Confronting Evil

I can’t tell you the number of times, in the last decade, that I’ve been told to not talk about things that matter, to shut up, to stop commenting and posting (on my own wall and in my own groups!). That I’ve been expected to tip-toe around evil and ignore it like it’s not there. That I’ve been told the way to keep harmony and peace is to ignore disharmony and hate. I’m not going to even pretend to play that game anymore. The violent insurrection of January 6th, and the hatred, extremism, and “Big Lie” that led up to it, are evil. Racism is evil. Sexism is evil. Bigotry is evil. Greed and dishonesty and corruption are evil. And to pretend otherwise is evil.

We aren’t going to heal our world until we recognize the evil, strip off its mask, and expose it for what it is.
-Karen Molenaar Terrell

“A sinner is not reformed merely by assuring him that he cannot be a sinner because there is no sin.

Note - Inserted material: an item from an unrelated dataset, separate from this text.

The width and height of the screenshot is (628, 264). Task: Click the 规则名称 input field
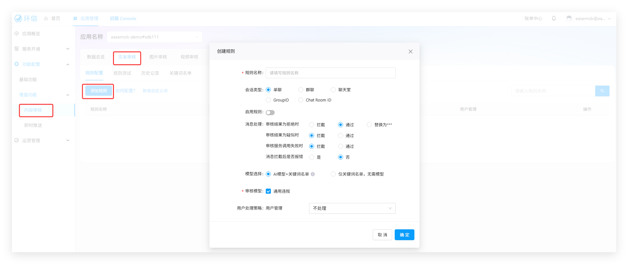pos(330,73)
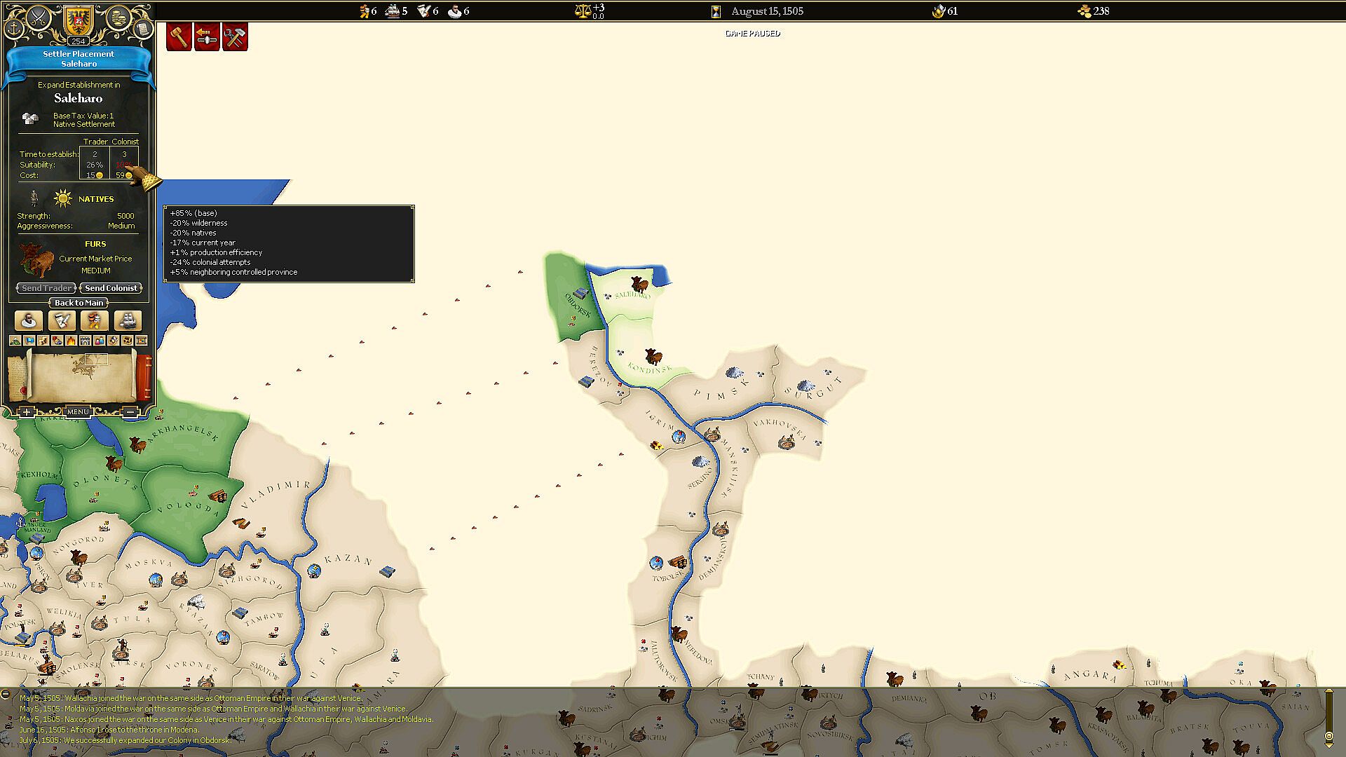
Task: Toggle the terrain map mode icon
Action: point(15,341)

To put down the claim of sin, you must detect it, remove the mask, point out the illusion, and thus get the victory over sin and so prove its unreality.”…“If you venture upon the quiet surface of error and are in sympathy with error, what is there to disturb the waters? What is there to strip off error’s disguise?”…“Though error hides behind a lie, and excuses guilt, error cannot forever be concealed. Truth, through her eternal laws, unveils error. Truth causes sin to betray itself, and sets upon error the mark of the beast. Even the disposition to excuse guilt or to conceal it is punished. The avoidance of justice and the denial of truth tend to perpetuate sin, invoke crime, jeopardize self-control, and mock divine mercy.”
-Mary Baker Eddy
, Science and Health with Key to the Scriptures

 “Many are willing to open the eyes of the people to the power of good resident in divine Mind, but they are not so willing to point out the evil in human thought, and expose evil’s hidden mental ways of accomplishing iniquity. Why this backwardness, since exposure is necessary to ensure the avoidance of evil? Because people like you better when you tell them their virtues than when you tell them their vices.”